IMPRISON TRAITOR, PEDOPHILE, AND CONVICTED FELON TRUMP.
Showing posts with label The Great Train Robbery. Show all posts
Showing posts with label The Great Train Robbery. Show all posts

Monday, May 3, 2010

Trains in the Movies


This Saturday, May 8th, is the 3rd annual National Train Day, so to celebrate we cast a nod to the importance train travel has had in old movies. As you probably know, the Golden Age of Hollywood was also the era in which most people moved about the country by train.


Bette Davis, impatient to see her bosom buddy Miriam Hopkins, leaps from the train before it comes to a complete stop.  For more on Old Acquaintance (1943), have a look here.








When James Cagney pursues Priscilla Lane, he does it on the train.  For more on "The Roaring Twenties" (1939), have a look here.





When Harold Lloyd goes to  college, he arrives on the train.  For more on "The Freshman" (1925), have a look here.

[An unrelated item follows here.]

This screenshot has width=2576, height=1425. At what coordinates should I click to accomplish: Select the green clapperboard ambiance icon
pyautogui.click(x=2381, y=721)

Whether it's Alan Hale and Barbara Stanwyck behaving in an unseemly manner on a train in "Stella Dallas" (1937), or Barabara Stanwyck and Fred MacMurray throwing her dead husband's body off one in "Double Indemnity" (1944), trains are so much a part of classic film because they were so much a part of American life up until the late 1950s and early 1960s when a network of highways and a generation of muscle cars made them quaint and anachronistic, if not exactly obsolete.  They have never been obsolete.  For many reasons environmental, political, and logistical, passenger train travel may one day grow to be as important as ever in many areas of the country. 

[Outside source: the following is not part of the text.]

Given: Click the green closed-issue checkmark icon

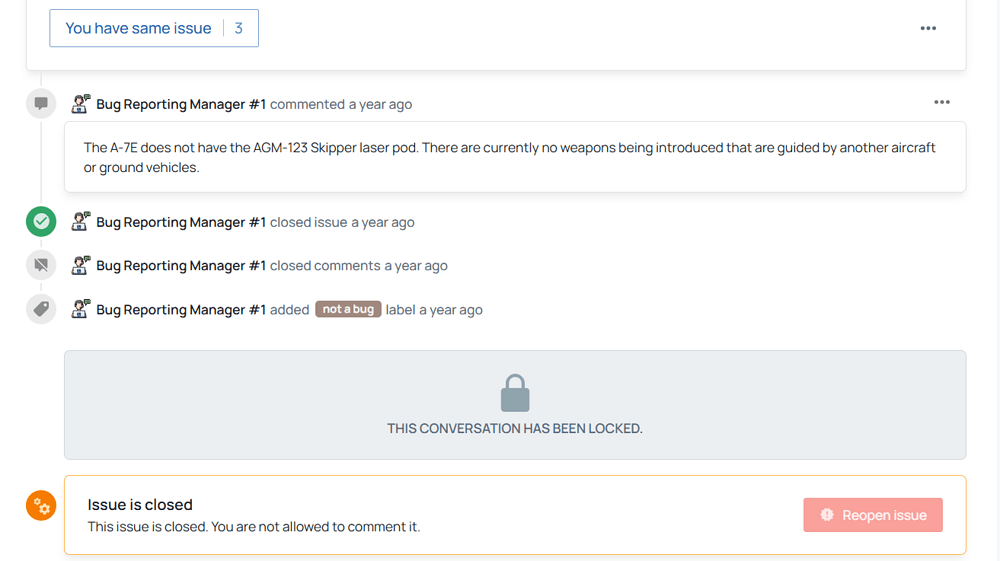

The movies found them irresistable from the start.  Here is "The Great Train Robbery" (1903). 

For more on National Train Day and the history of train travel in the US, have a look at these websites.

Thursday, August 16, 2007

All Aboard - Trains in the Movies

The movies began with “The Great Train Robbery,” (1903) a film that lasted all of ten minutes and gave birth to our fascination with the flickers. It also began a relationship that blossomed in Hollywood’s heyday of trains and the movies.

“It’s a taxi!” Audrey Hepburn incredulously remarks to Gregory Peck in “Roman Holiday” (1953), because she has never ridden in one before, to which he sarcastically replies, “It’s not the Super Chief.”

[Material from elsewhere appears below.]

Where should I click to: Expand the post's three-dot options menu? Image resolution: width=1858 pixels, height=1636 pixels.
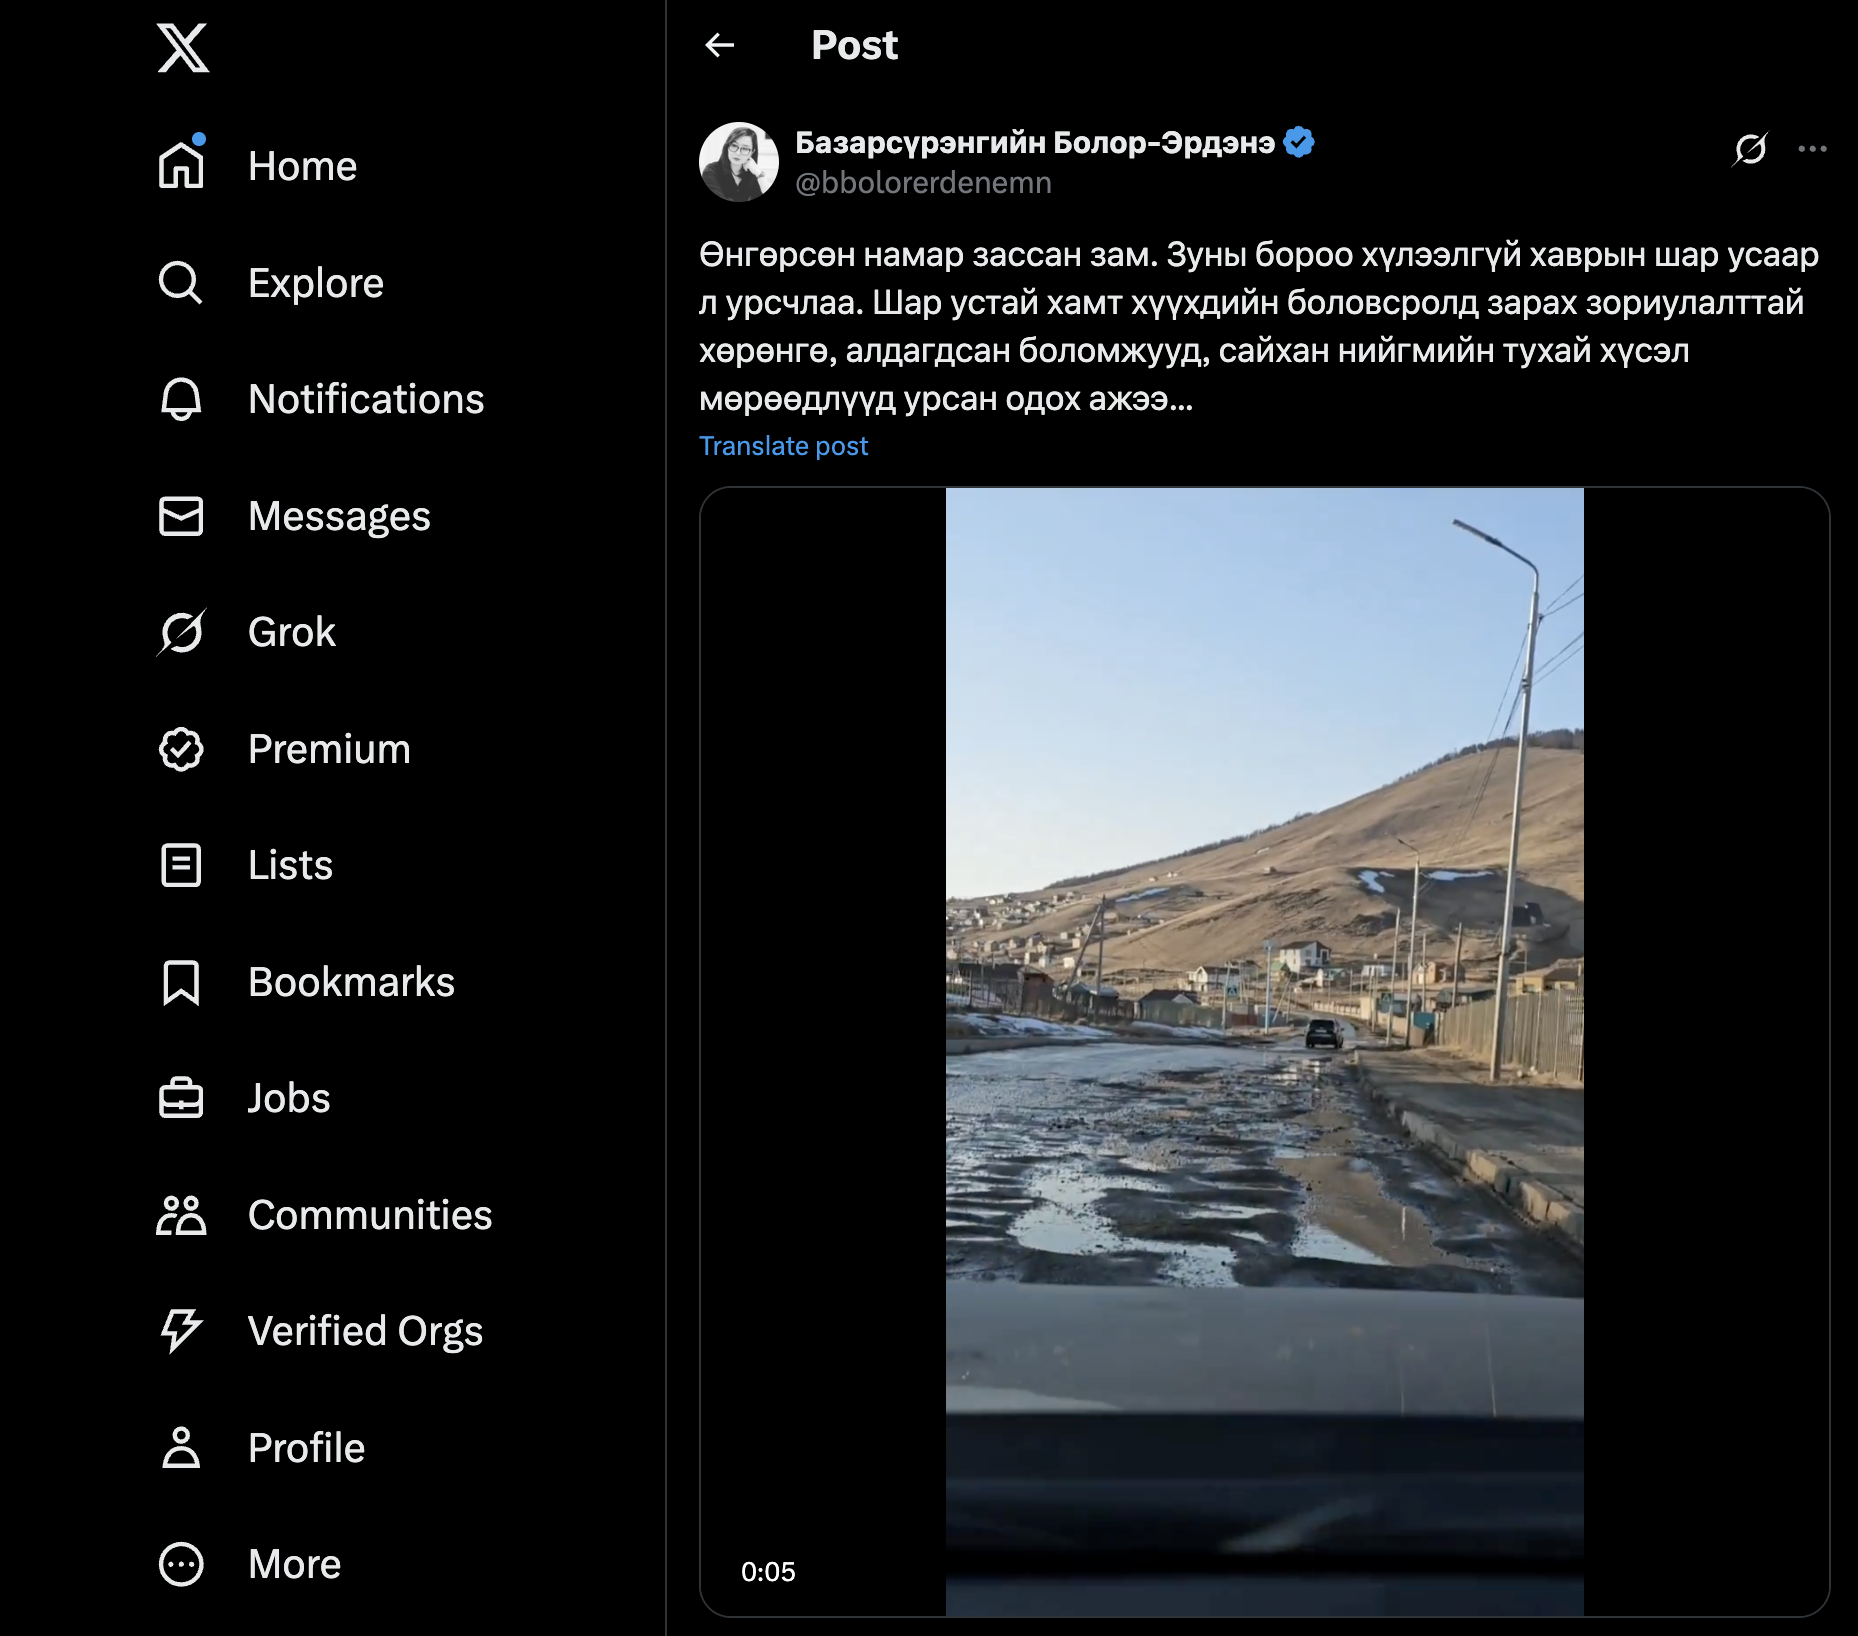point(1812,149)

The Chief and the Super Chief brought many actors to Hollywood, and the Super Chief was featured in the film, “Three for Bedroom C” (1952), but many, many films contained a scene or two on the “magic carpet made of steel” about which Arlo Guthrie later sang.

Joel McCrea and Veronica Lake hop a boxcar as pretend hoboes in “Sullivan’s Travels” (1941). Later they get to leap off the moving train. The Three Stooges enjoy slightly better accommodations in “Movie Maniacs” (1935) where their boxcar carries furniture and props bound for Hollywood. They sleep in a large bed, and Curly cooks their breakfast on a working stove. Despite the usual nonsense of the Stooges, Moe gets to say the most sensible thing anybody probably said in the old movies. Curly asks, “How we gonna get in pictures? We know nothing about movies.” To which Moe replies, “There’s a couple thousand people in pictures don’t know nothing about it. Three more won’t make any difference.”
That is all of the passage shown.